Available records section start
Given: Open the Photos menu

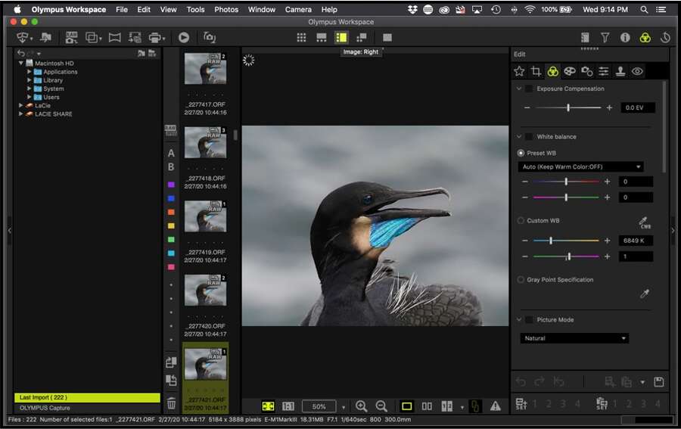Looking at the screenshot, I should (x=226, y=10).
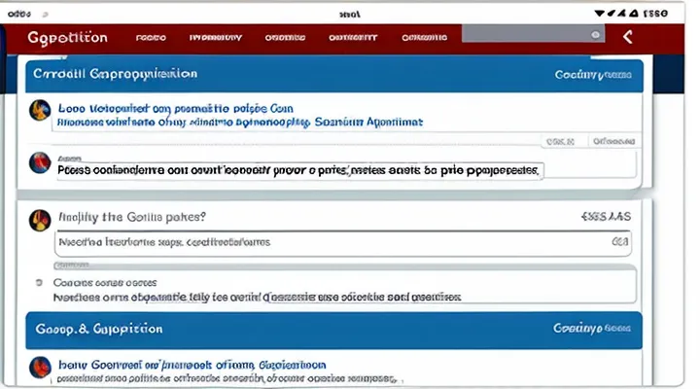The height and width of the screenshot is (389, 700).
Task: Open the avatar next to 'Inojlity the Gotilis pokes?'
Action: pos(41,218)
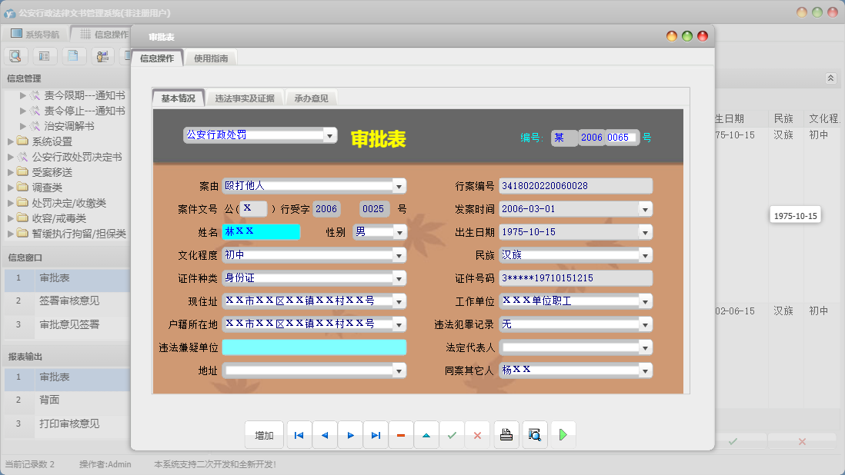Screen dimensions: 845x475
Task: Click the print icon in the record navigation bar
Action: 506,434
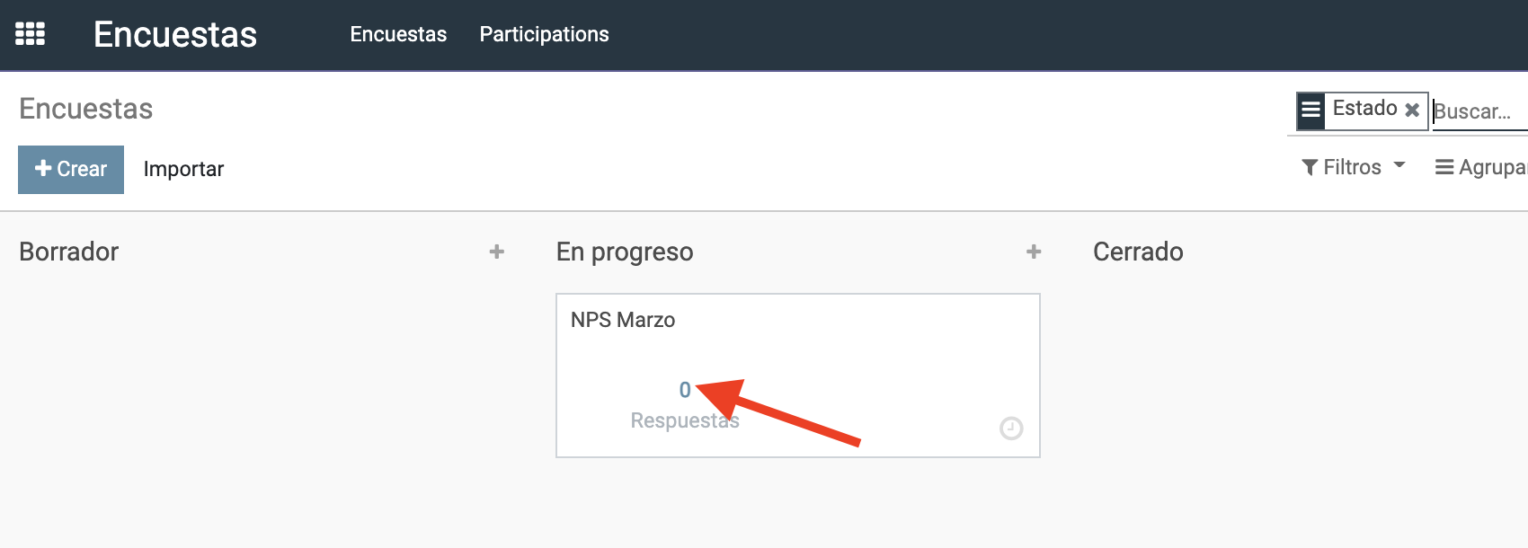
Available records section end
The problem: Your reply should be the full data above, copied exactly, with no pictures in it.

Answer to the exercise:
Given: Open the Photos menu

Looking at the screenshot, I should (x=226, y=10).
The height and width of the screenshot is (389, 700).
Task: Open the avatar next to 'Inojlity the Gotilis pokes?'
Action: pos(41,218)
Screen dimensions: 845x475
Task: Click the print icon in the record navigation bar
Action: 506,434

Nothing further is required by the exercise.